En una rueda de prensa desde Chipre, Von der Leyen reiteró que la isla -territorio que pertenece a Dinamarca, estado miembro de la Unión Europea y uno de los fundadores de la OTAN- «puede contar» con el apoyo de la UE, pero matizó que las «discusiones» sobre la seguridad del territorio pertenecen a la OTAN. «Groenlandia puede contar con nosotros políticamente, económicamente y financieramente. En cuanto a la seguridad, los debates sobre la seguridad del Ártico son, ante todo, un asunto fundamental de la OTAN. Sin embargo, quiero subrayar que la seguridad del Ártico también es fundamental para la UE», apuntó. Y añadió: «La UE tiene una muy buena reputación en Groenlandia y contamos con la excelente cooperación que mantenemos. Por tanto, continuaremos nuestro trabajo en materia de seguridad en el Ártico con nuestros aliados y socios, también Estados Unidos».

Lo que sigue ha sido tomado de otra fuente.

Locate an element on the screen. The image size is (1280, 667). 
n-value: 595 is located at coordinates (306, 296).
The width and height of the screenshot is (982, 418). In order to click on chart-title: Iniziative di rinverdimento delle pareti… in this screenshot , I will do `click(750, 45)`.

Durante su comparecencia ante los medios de comunicación, la presidenta de la Comisión Europea evitó comentar el envío de una misión a Groenlandia anunciado por varios estados miembros, entre ellos Alemania, Francia y Suecia. Sin embargo, insistió en que la seguridad del Ártico es crucial para la UE y subrayó la voluntad del bloque comunitario de continuar incrementando las inversiones en la isla para ampliar la cooperación.

Refuerzo de la presencia militar en Groenlandia
Es importante recordar que este mismo miércoles se hizo pública la decisión de Dinamarca de aumentar la presencia militar en Groenlandia ante un posible ataque de EE.UU. En un comunicado, el ministerio de Defensa danés y el ministerio de Exteriores de Groenlandia señalaban que «las tensiones geopolíticas se han extendido al Ártico. Por tanto, el gobierno de Groenlandia y el ministerio de Defensa de Dinamarca han decidido continuar con la intensificación de las actividades del ejército danés en Groenlandia, en estrecha cooperación con los aliados de la OTAN».

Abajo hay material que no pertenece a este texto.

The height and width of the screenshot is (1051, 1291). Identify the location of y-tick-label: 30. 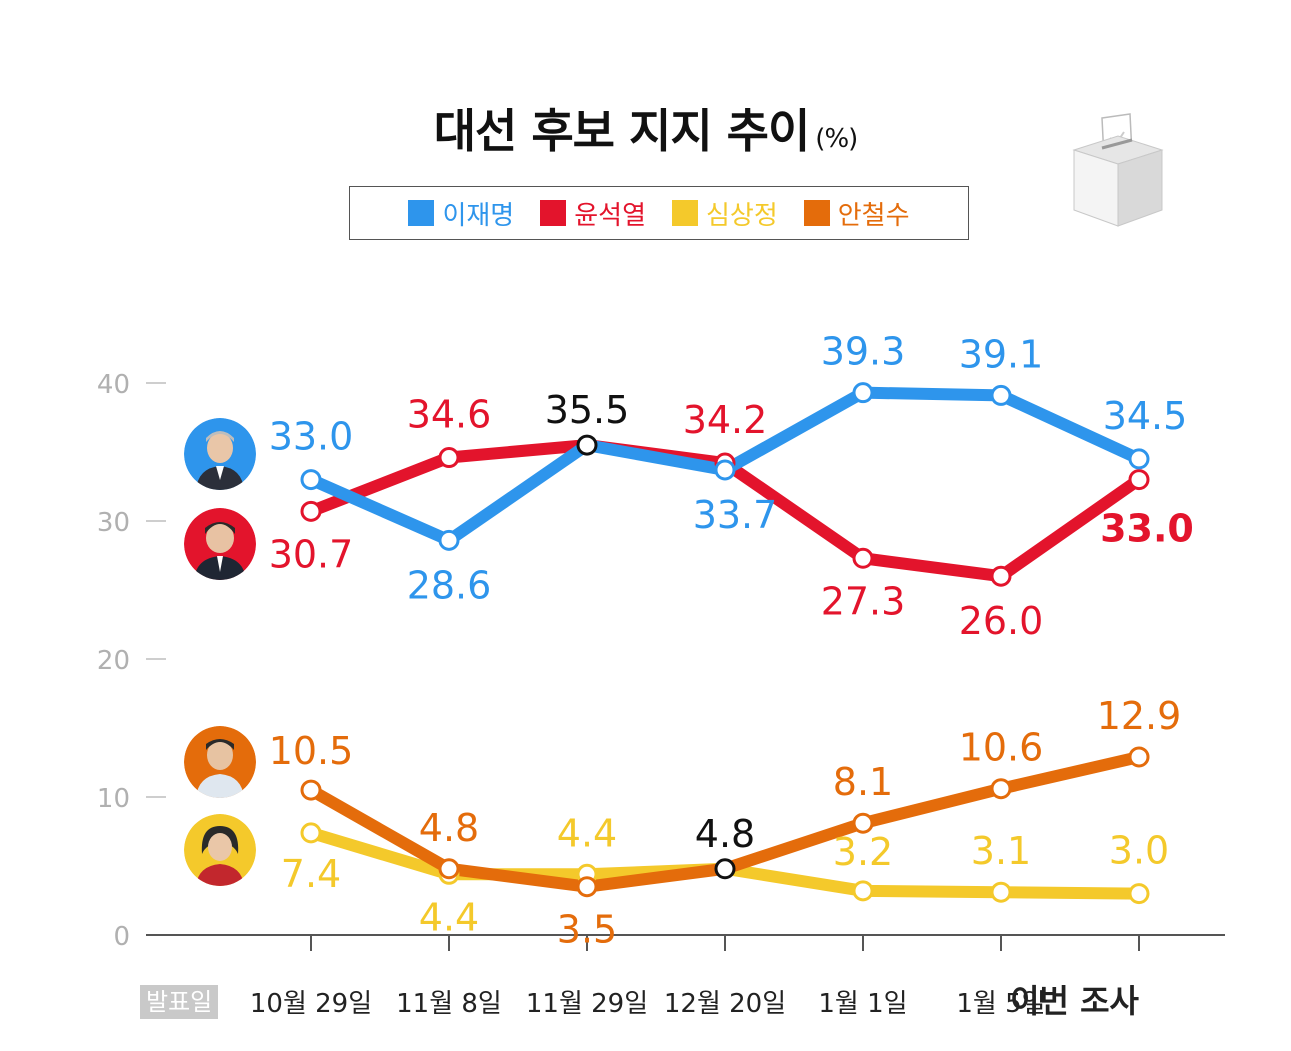
(114, 523).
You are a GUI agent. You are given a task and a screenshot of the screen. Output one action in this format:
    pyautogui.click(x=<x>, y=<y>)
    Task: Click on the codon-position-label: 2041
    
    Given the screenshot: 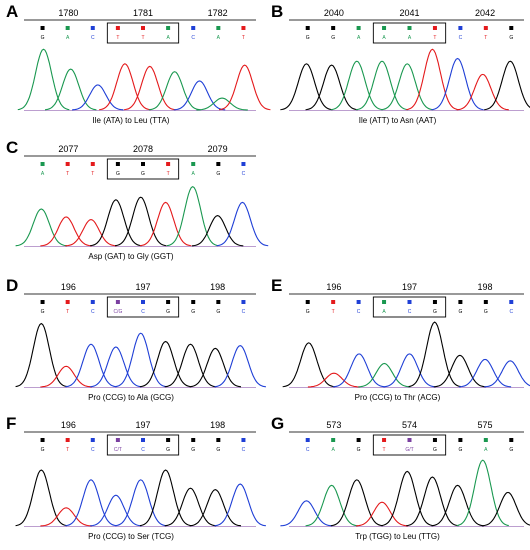 What is the action you would take?
    pyautogui.click(x=409, y=13)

La voluntad de los gobiernos de Dinamarca y Groenlandia es la de fortalecer la presencia de la Alianza Atlántica en la zona, «en beneficio de la seguridad europea y transatlántica». La medida debería traducirse en un futuro próximo en «una presencia militar compuesta por aeronaves, barcos y soldados, incluidos los de los aliados de la OTAN».